Di tengah maraknya arus globalisasi yang masuk ke Indonesia, melalui cara  cara tertentu membuat dampak positif dan dampak negatif bagi bangsa Indonesia. terutama dalam bidang kebudayaan. Karena semakin terkikisnya nilai – nilai budaya kita oleh pengaruh budaya asing yang masuk ke negara kita. Oleh karena itu, untuk  meningkatkan ketahanan budaya bangsa, maka pembangunan nasional perlu bertitik-tolak dari upaya-upaya  pengem­bangan kesenian yang mampu melahirkan “nilai-tambah kultural”. Pakem-pakem seni (lokal dan nasional) perlu tetap dilanggengkan, karena berakar dalam budaya masyarakat.

3.      Kepemimpinan Pendidikan Di Era Global
Sebelum membahasa tentang kepemimpinan pendidikan, terlebih dahulu harus diketahui yang dimaksud dengan kepemimpinan secara umum kepemimpinan atau leadership berarti usaha mepengaruhi pihak lain dalam pengendalian organisasi untuk mencapai tujuan bersama.
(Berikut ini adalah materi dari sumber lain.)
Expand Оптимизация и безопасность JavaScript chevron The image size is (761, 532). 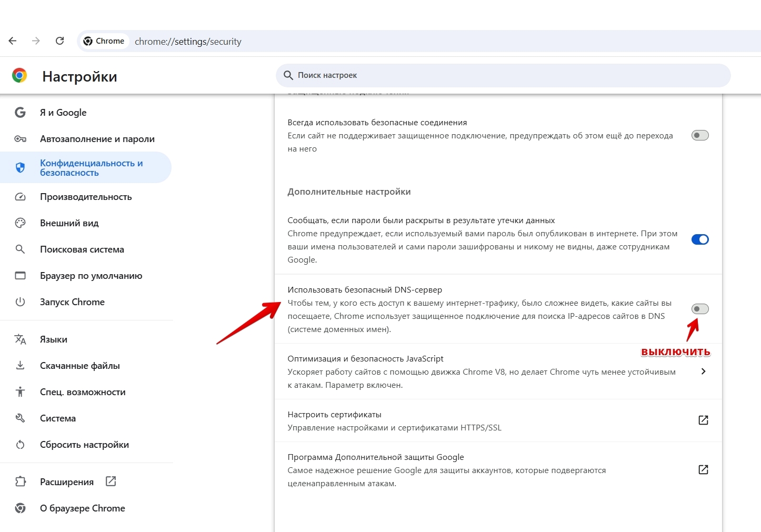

Senada dengan yang disampaikan oleh Soekarno yang menyatakan bahwa kepemimpinan adalah keseluruhan aktivitas atau tindakan untuk mempengaruhi serta menggiatkan orang-orang dalam usaha bersama untuk mencapai tujuan.[6] Selain itu, kepemimpinan juga bisa diartikan dengan seni mengkoordinasikan dan mendorong orang atau kelompok guna mencapai tujuan yang dikehendaki. [7]
Sementara itu kepemimpinan pendidikan sangat berbeda dengan kepemimpinan pada umumnya-misalnya kepemimpinan lembaga ekonomi ataupun poitik-. Syarat utama yang membedakaan antara pemimpin pendidikan adalah semua apa yang dilakukan oleh seorang pemimpin pendidikan harus bertujuan dalam rangka mendidik. Pendidikan merupakan sarana yang paling efektif dalam mewariskan budaya nasional, yang semakin terkikis ditengah arus serangan budaya global melalui berbagai media. Untuk melestarikan budaya nasional lembaga pendidikan harus menjadi garda terdepan. Untuk mewujudkan semua itu dibutuhkan pemimpin pendidikan yang memliki kompetensi yang komprehensif.
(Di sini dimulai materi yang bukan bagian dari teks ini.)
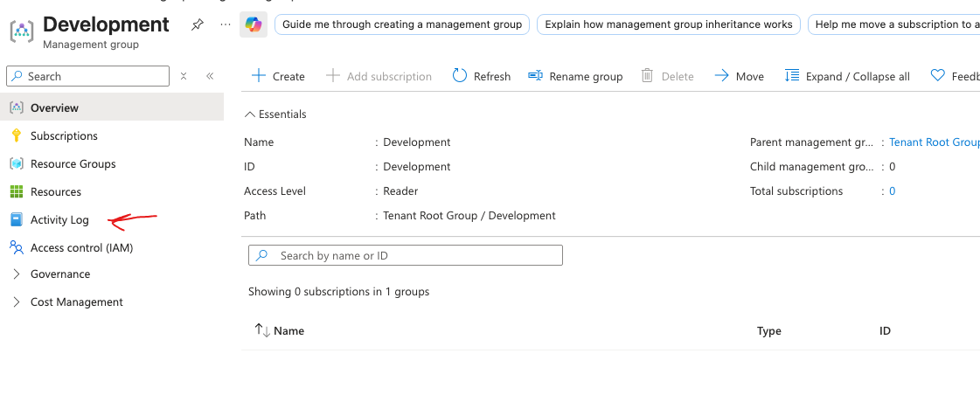Open Access control (IAM) page
This screenshot has height=395, width=980.
point(81,247)
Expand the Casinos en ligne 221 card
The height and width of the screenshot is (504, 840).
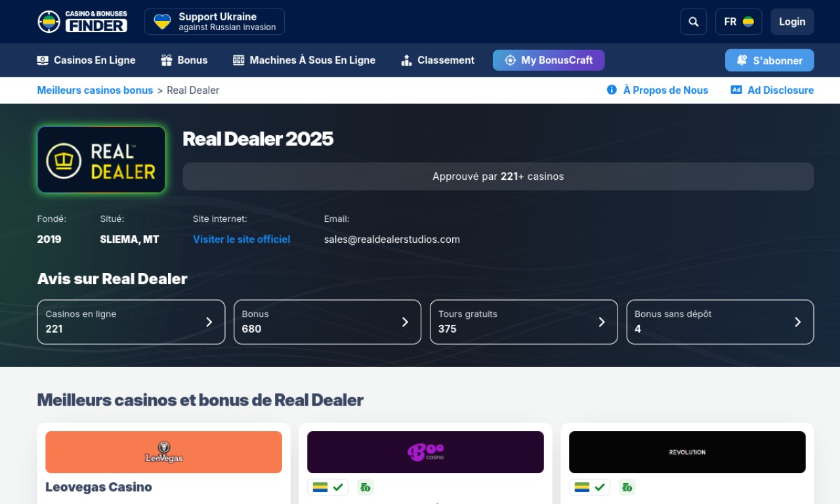click(131, 322)
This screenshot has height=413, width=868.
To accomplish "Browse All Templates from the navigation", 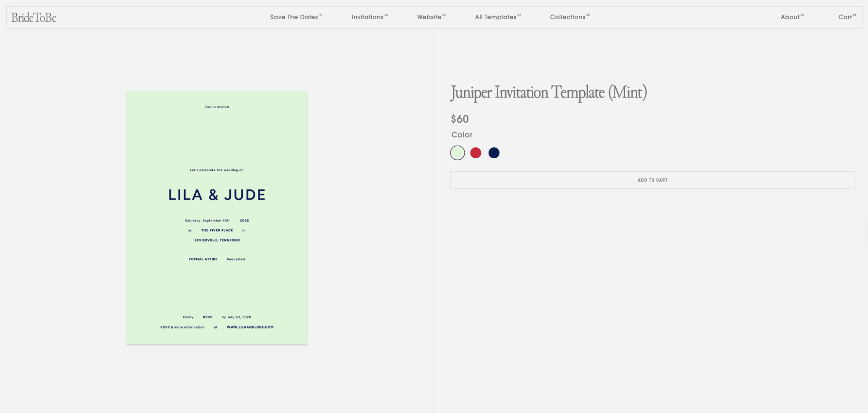I will [495, 17].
Walaupun situasi sekarang berada pada era modern dan globalisasi, tetapi seorang pemimpin pendidik harus tetap mempertahankan budaya lokal ditengah arus global, karena diera yang serba mudah seperti saat ini interaksi budaya tidak bisa dihindari lagi, dan bangsa yang mampu mepertahankan jati dirinya lah yang menjadi pemenangnya. Sementara bangsa yang dengan mudah terpengaruh oleh budaya asing lama kelamaan identitas bangsa tersebut akan memudar. Oleh karena itu pemimpin pendidikan yang dibutuhkan diera global saat ini adalah yang mampu menghadsapi globalisasi tetapi tetap mempertahankan jai dirinya. Kearifan lokal tut wuri handayani serta budaya adi luhung yang semakin memudar di era modern harus dimiliki oleh seorang pemimpin pendidikan.
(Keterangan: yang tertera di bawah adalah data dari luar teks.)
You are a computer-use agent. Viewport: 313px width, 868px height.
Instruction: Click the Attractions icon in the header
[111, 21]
 Ada beberapa persyaratan yang harus dimilki seorang pemimpin pendidikan diantaranya menurut Imam Suprayogo adalah pertama, pertama pemimpin pendidikan harus memiliki daya lobi yang bagus, kedua pemimpin pendidikan harus mempunyai kredibilitas intelektual, ketiga mempunyai kemampuan untuk mensinergikan berbagai potensi yang ada, keempat mempunyai kemampuan membangun komunikasi yang baik. Sementara itu menurut Abuddin Nata yang membedakan kepemimpinan pendidikan dengan pemimpin lembaga bisnis adalah pemimpin pendidikan tidak harus tahu siapa pemilik dari lembaga tersebut sementara lembaga bisnis harus tahu siapa pemegang saham dari perusahaannya.[8] Selanjutnya Dedy Achmad Kurniady menguraikan syarat kepribadian sorang pemimpinPersyaratan-persyaratan tersebut adalah sebagai berikut :
1.      Rendah hati dan sederhana
2.      Bersifat suka menolong
3.      Sabar dan memiliki kestabilan emosi
4.      Percaya kepada diri sendiri
5.      Jujur, adil dan dapat dipercaya
6.      Keahlian dalam jabatan[9] 
Lebih lanjut Dedy juga menguraikan syarat keterampilan yang harus dimiliki oleh seorang pemimpin pendidikan yaitu berupa pertama keterampilan dalam memimpin, kedua keterampilan dalam hubungan insani, ketiga keterampilan dalam proses kelompok, keempat, keterampilan dalam administrasi personil dan kelima Keterampilan dalam menilai.[10]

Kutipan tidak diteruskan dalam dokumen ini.